Purple Heart is a 2006 action-war film directed, co-writer and co-produced by Bill Birrell. It stars William Sadler, Mel Harris and Emilio Rivera. It is released on November 11, 2006.

Plot 
The film is the story of Sgt. Oscar Padilla, member of an elite military unit designed for covert operations. His first mission: assassinate Saddam Hussein prior to the beginning of the 2003 Iraq War. Unfortunately the mission is compromised; Padilla is captured and tortured by the Iraqis. Later, Padilla is rescued, but is severely damaged by his ordeal. Back in the United States, he escapes from the lock down ward of the military hospital where he is being treated. Given what he knows about the illegal attempt at political assassination, he is considered dangerous.
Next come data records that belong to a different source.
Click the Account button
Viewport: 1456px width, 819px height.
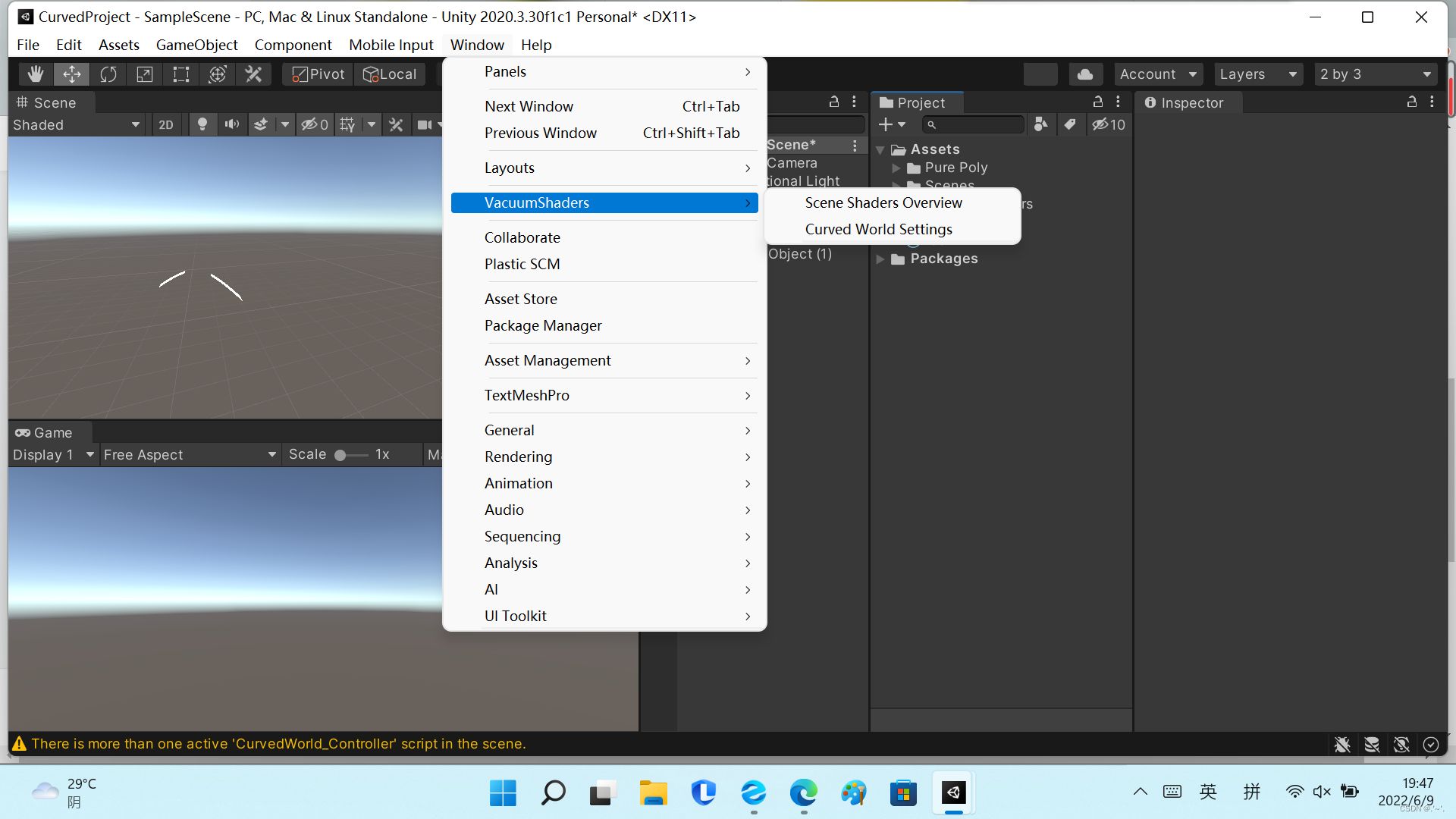click(1157, 74)
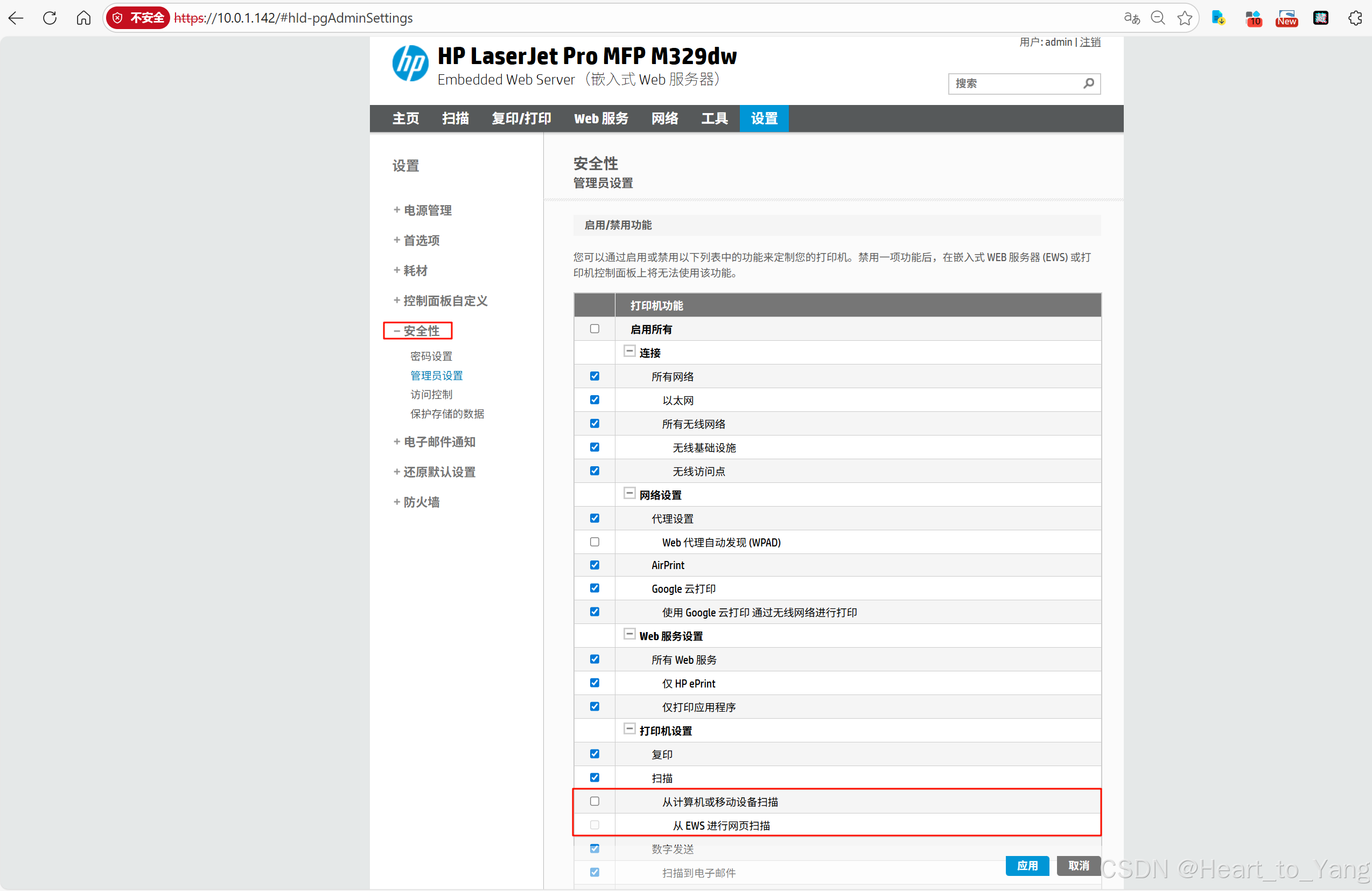
Task: Click the browser back arrow icon
Action: point(16,18)
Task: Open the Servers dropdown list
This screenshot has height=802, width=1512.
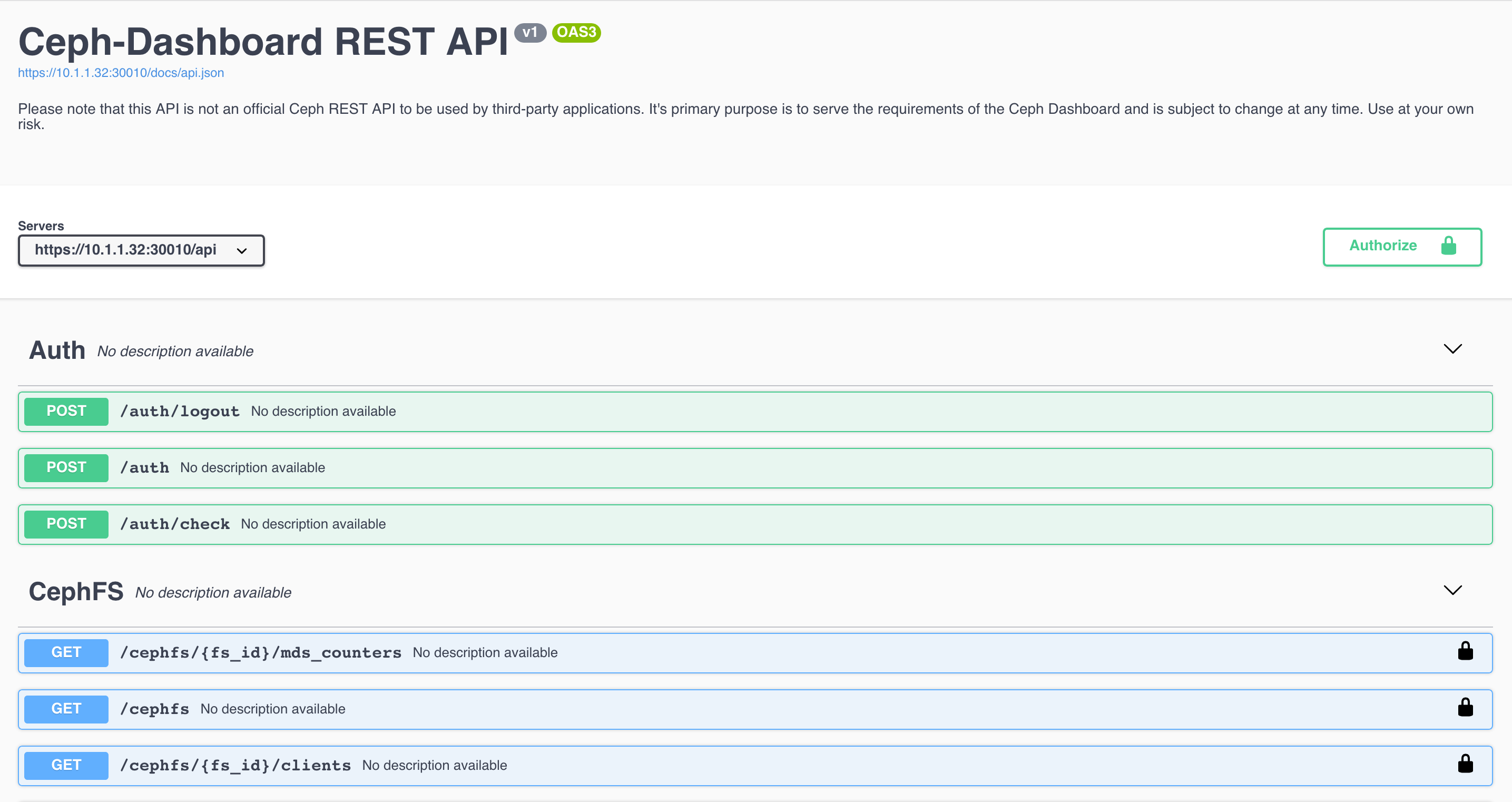Action: [x=141, y=251]

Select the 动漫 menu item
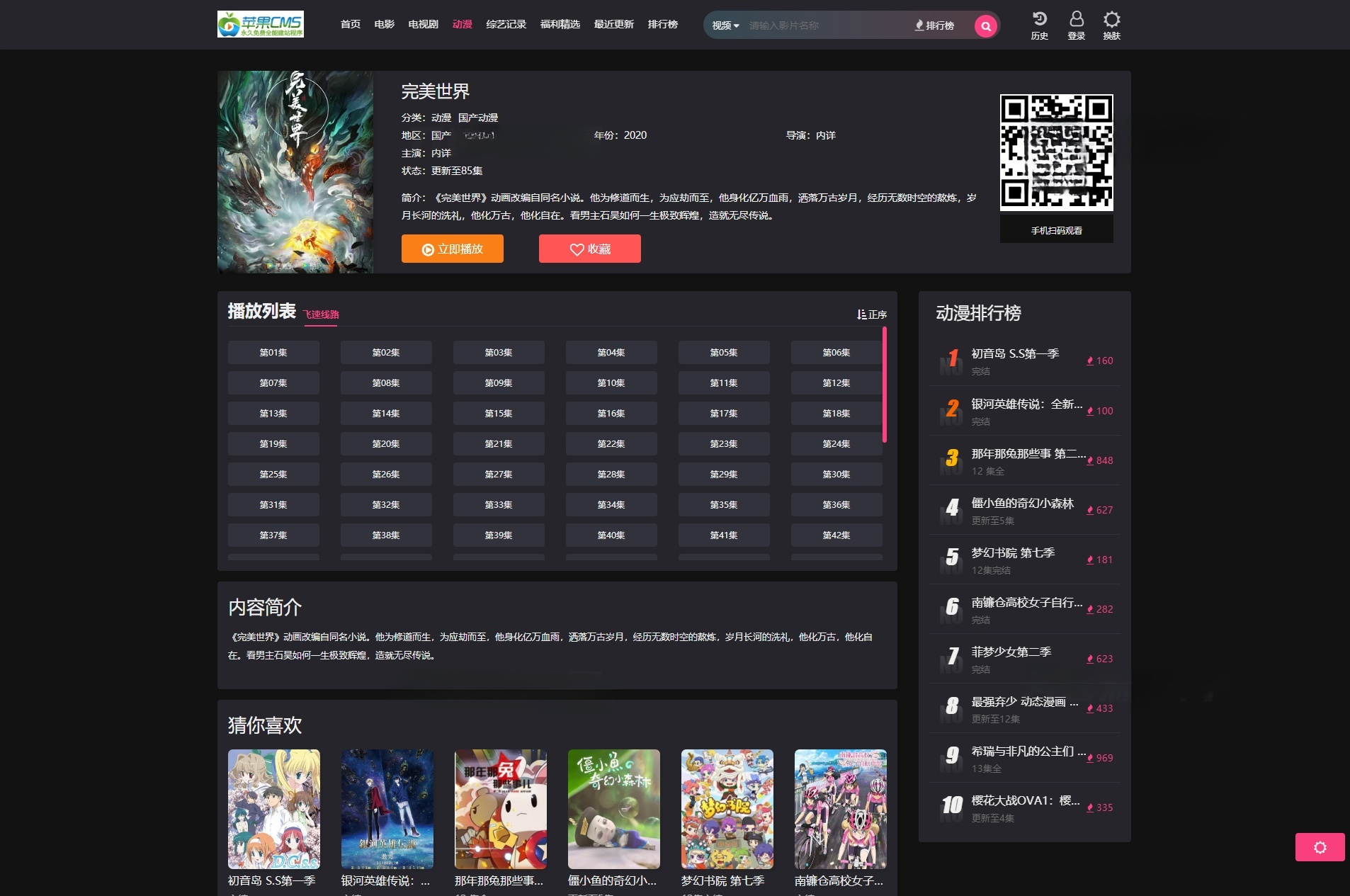point(463,23)
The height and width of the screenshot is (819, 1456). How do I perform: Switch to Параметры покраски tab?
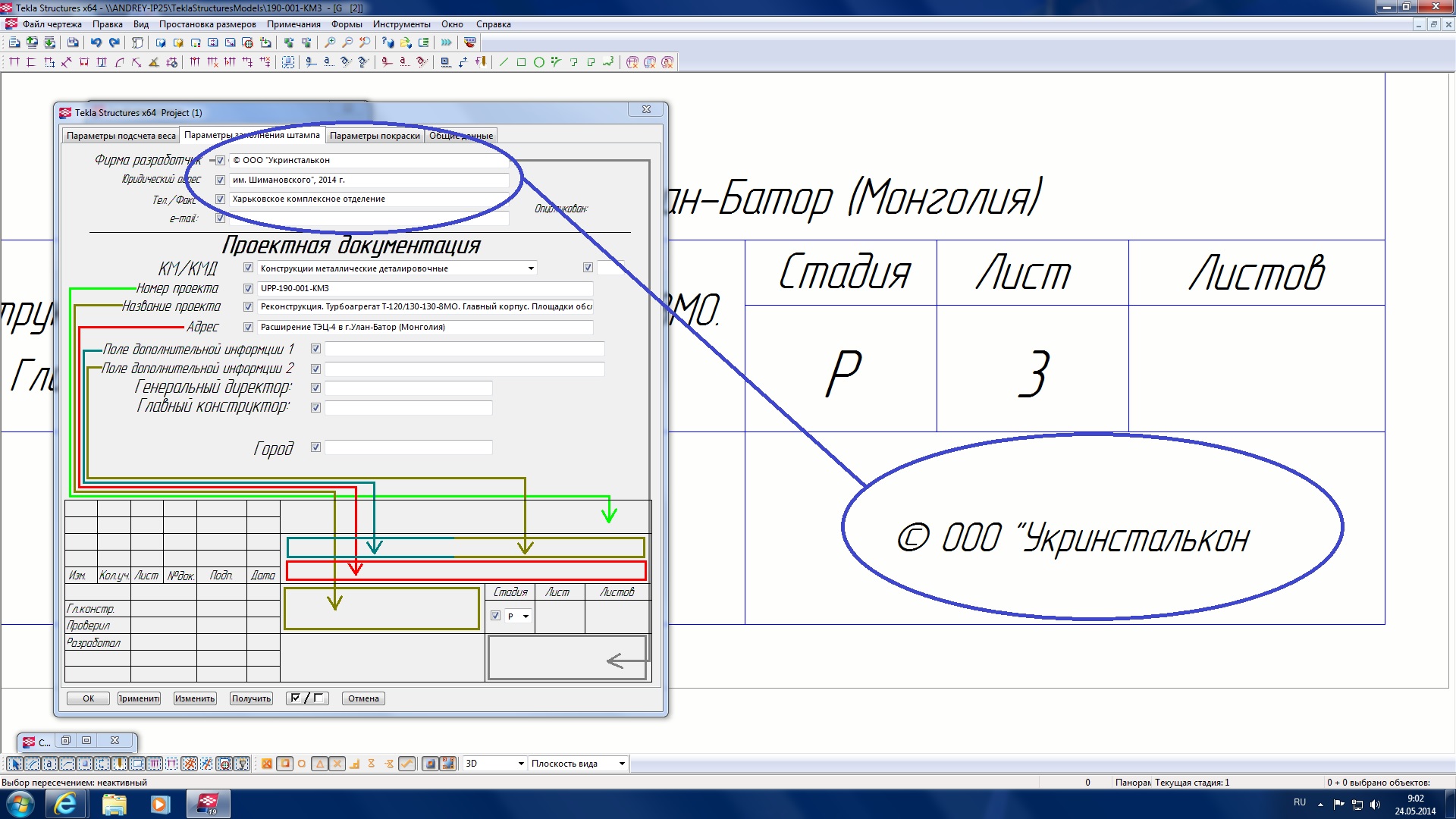coord(375,136)
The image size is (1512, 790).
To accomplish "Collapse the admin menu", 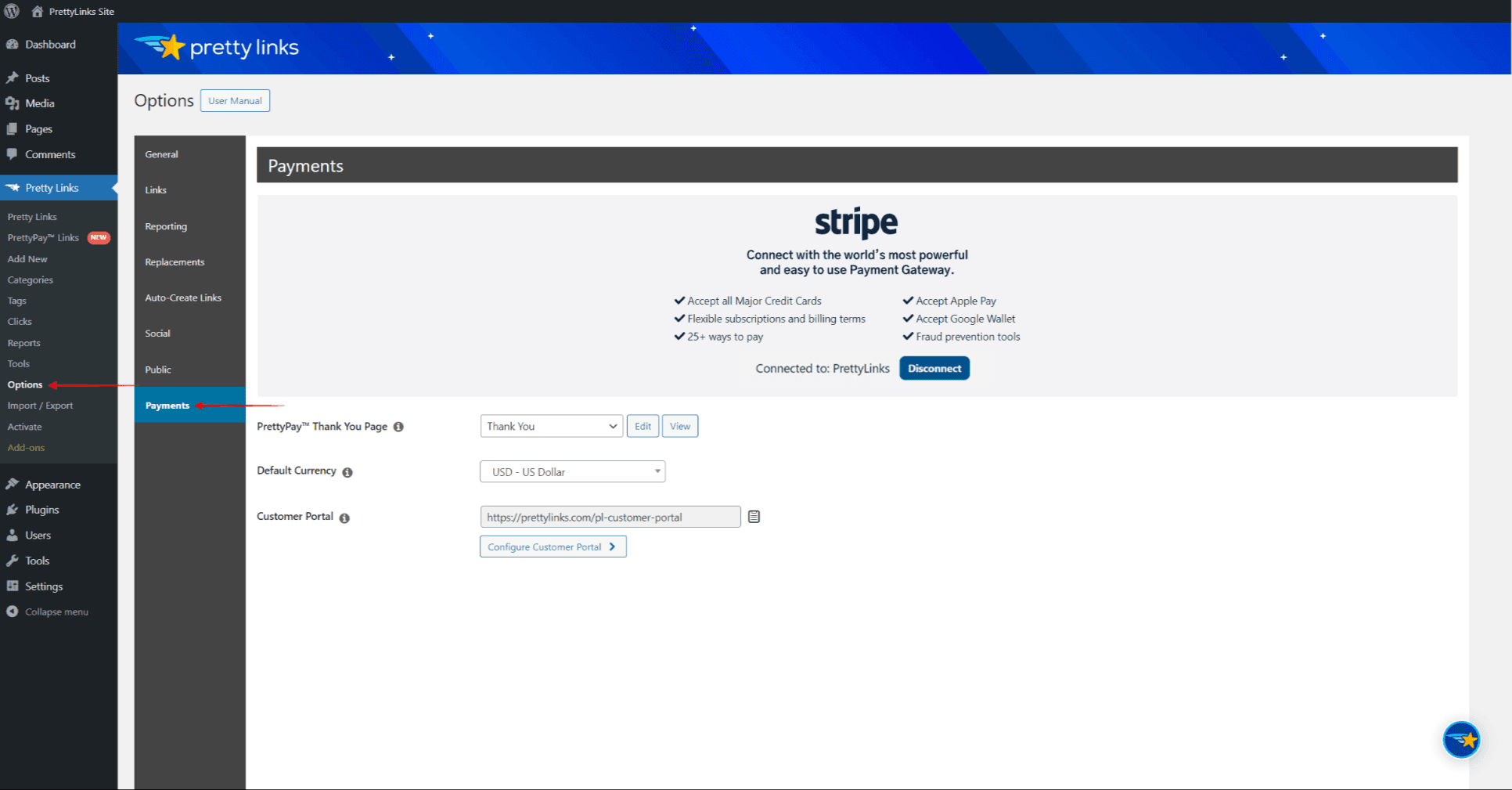I will tap(13, 611).
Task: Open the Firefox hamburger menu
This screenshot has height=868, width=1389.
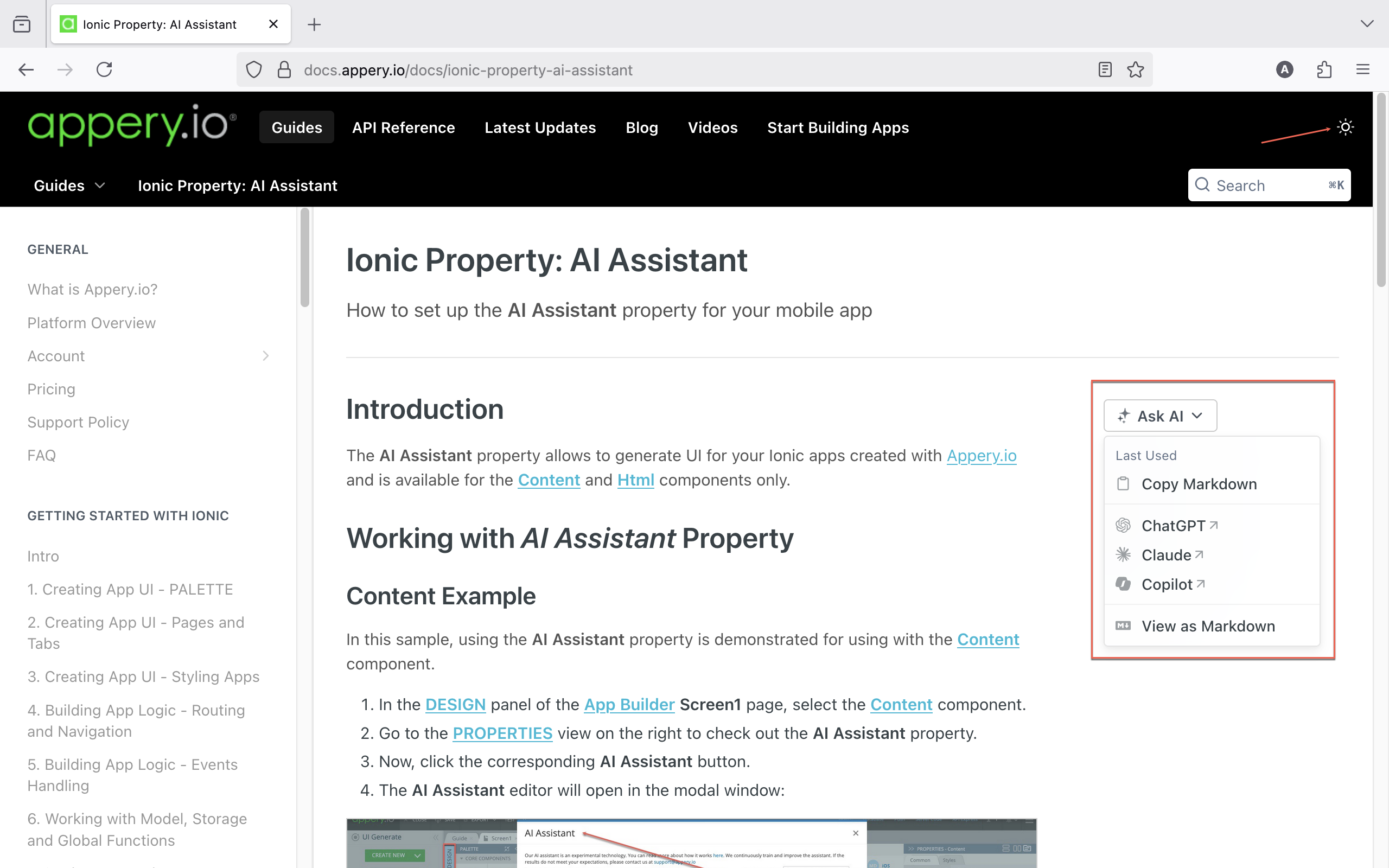Action: point(1362,70)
As the leader of the unit that trained Padilla, Colonel Allen is sent with specific orders to go find him and "solve the problem" permanently. Allen intends to convince Padilla to come back. As it turns out, there was no real-life mission at all: it was the final, most severe training exercise that broke Padilla's soul – and mind. The film raises questions about the moral obligations of the use of military power, and the methods that the U.S. uses to train and ultimately sacrifice its own soldiers.

Cast 
 William Sadler as Colonel Allen
 Demetrius Navarro as Sergeant Oscar Padilla
 Mel Harris as Dr. Harrison
 Ed Lauter as Civilian
 Emilio Rivera as Deputy
 Russell Gannon as Al-Sadr
 Mary L. Carter as News Reporter
 Douglas Tait as Halliday
 Ric Smith as Hank
 Tulsi Ram as Toufig Tulsiram / Iraqi Soldier
 H. Charles Parrish as Drill Instructor
 Dennis Hayden as Earl
 Charles Fathy as Iraqi Officer
 Dave Erickson as News Anchor
 Icarus the Wonder Dog as Claudia's Dog
 Joseph Aguilar as M.A. Guiterrez

Production 
Purple Heart was produced by the company of Claymore Inc..

Home media 
The DVD version of the film was distributed by Indican Pictures in 2008.

Release 
Purple Heart was released in the Egyptian Theatre in Los Angeles, CA for the Artivist Film Festival.